Thread overview
Re: Programming language benchmark
Jun 25, 2011
bearophile
Jun 26, 2011
Don
Jun 26, 2011
Timon Gehr
Jun 26, 2011
Don
Jun 26, 2011
Walter Bright
Jun 28, 2011
Caligo
June 25, 2011
Don:

Sorry for my slow answer, I was quite busy for days.


> I've never heard that claim before. Do you have evidence for that?

I compare/convert code to D every day, so I am aware that D code compiled with DMD is often slower than C/C++ code compiled with GCC. Since some years I even keep a collection of snippets of slow code.

But I am also aware that the low performance has many different causes, like some missing inlining, missing loop unrolling, etc, so spotting a clear and small case of integer arithmetic code that causes a slow down, to give you evidence, is not easy.
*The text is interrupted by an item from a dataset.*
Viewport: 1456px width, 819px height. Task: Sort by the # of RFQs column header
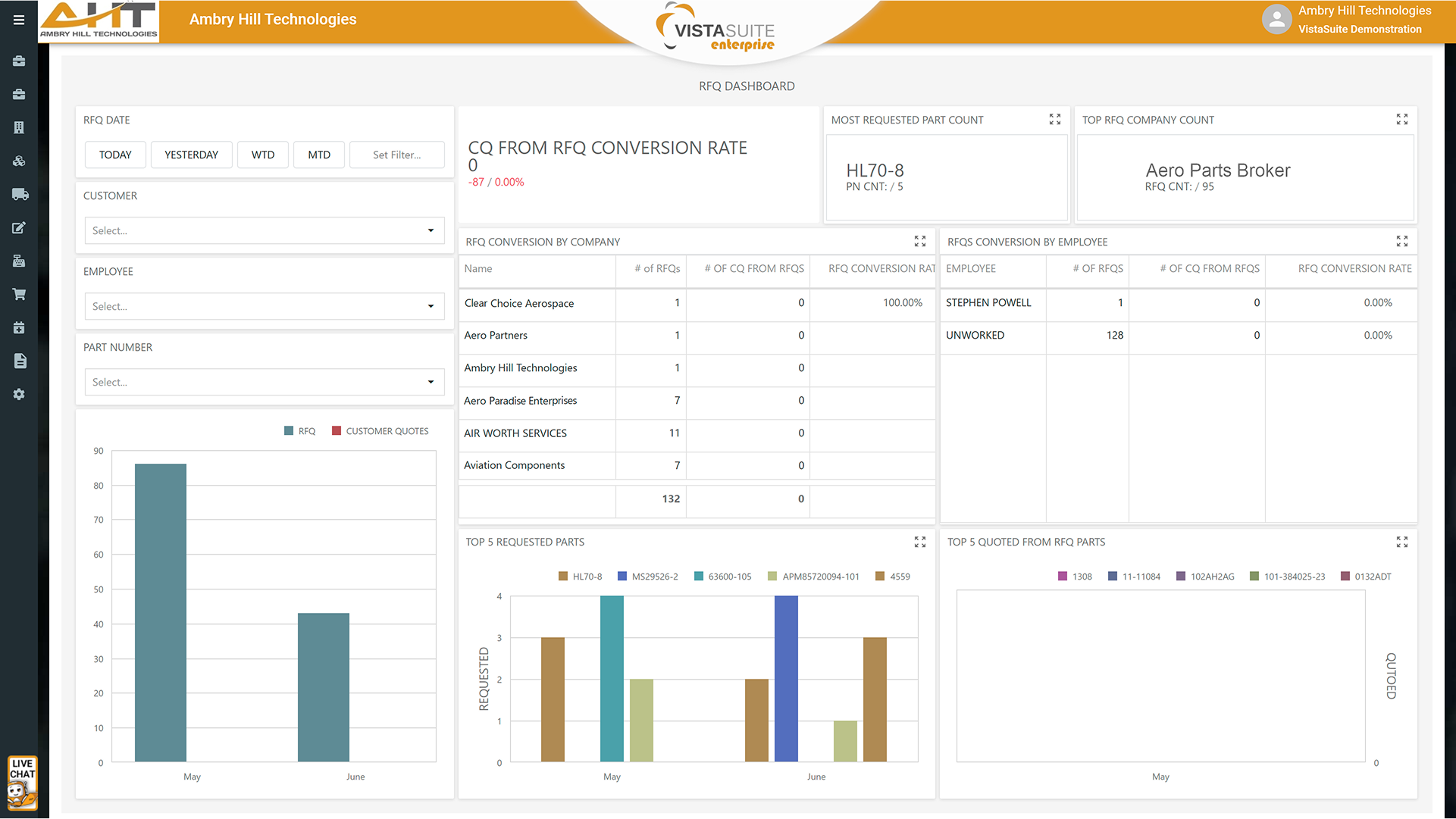[x=656, y=268]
So I am sorry for my overly broad claim.


>If it is true, there's a strong possibility that it's a small, fixable issue (for example, DMD used to have terrible performance for ulong multiplication).<

You are right, the case I'm going to show is a precise problem that's fixable.

-----------------------

// C code
#include "limits.h"
#include "stdio.h"

int divideBySeven(int x) {
    return x / 7;
}

int main() {
    int i = INT_MAX;
    int r;
    while (i--)
        r = divideBySeven(i);

    printf("%d\n", r);
    return 0;
}

-----------------------

// D code
int divideBySeven(int x) {
    return x / 7;
}

void main() {
    int i = int.max;
    int r;
    while (i--)
        r = divideBySeven(i);
    printf("%d\n", r);
}

-----------------------

Asm from the C version:

_divideBySeven:
	pushl	%ebx
	movl	$-1840700269, %ebx
	movl	8(%esp), %ecx
	movl	%ebx, %eax
	popl	%ebx
	imull	%ecx
	leal	(%edx,%ecx), %eax
	sarl	$31, %ecx
	sarl	$2, %eax
	subl	%ecx, %eax
	ret

_main:
	leal	4(%esp), %ecx
	andl	$-16, %esp
	pushl	-4(%ecx)
	pushl	%ebx
	movl	$-1840700269, %ebx
	pushl	%ecx
	subl	$20, %esp
	call	___main
	movl	$2147483646, %ecx
	.p2align 4,,10
L4:
	movl	%ecx, %eax
	imull	%ebx
	movl	%ecx, %eax
	addl	%ecx, %edx
	sarl	$31, %eax
	sarl	$2, %edx
	decl	%ecx
	subl	%eax, %edx
	cmpl	$-1, %ecx
	jne	L4
	movl	%edx, 4(%esp)
	movl	$LC0, (%esp)
	call	_printf
	addl	$20, %esp
	xorl	%eax, %eax
	popl	%ecx
	popl	%ebx
	leal	-4(%ecx), %esp
	ret
	.def	_printf;	.scl	2;	.type	32;	.endef

-----------------------

Asm from the D version:

_D9int_div_d13divideBySevenFiZi	comdat
		mov	ECX,7
		cdq
		idiv	ECX
		ret

__Dmain	comdat
L0:		push	EAX
		push	EBX
		mov	EBX,07FFFFFFFh
		push	ESI
		xor	ESI,ESI
		test	EBX,EBX
		lea	EBX,-1[EBX]
		je	L24
L11:		mov	EAX,EBX
		mov	ECX,7
		cdq
		idiv	ECX
		test	EBX,EBX
		mov	ESI,EAX
		lea	EBX,-1[EBX]
		jne	L11
L24:		push	ESI
		mov	EDX,offset FLAT:_DATA
		push	EDX
		call	near ptr _printf
		add	ESP,8
		xor	EAX,EAX
		pop	ESI
		pop	EBX
		pop	ECX
		ret

-----------------------

For a more real case see: http://d.puremagic.com/issues/show_bug.cgi?id=5607

Bye,
bearophile
June 26, 2011
bearophile wrote:
> Don:
> 
> Sorry for my slow answer, I was quite busy for days.
> 
> 
>> I've never heard that claim before. Do you have evidence for that?
> 
> I compare/convert code to D every day, so I am aware that D code compiled with DMD is often slower than C/C++ code compiled with GCC. Since some years I even keep a collection of snippets of slow code.
> 
> But I am also aware that the low performance has many different causes, like some missing inlining, missing loop unrolling, etc, so spotting a clear and small case of integer arithmetic code that causes a slow down, to give you evidence, is not easy. So I am sorry for my overly broad claim. 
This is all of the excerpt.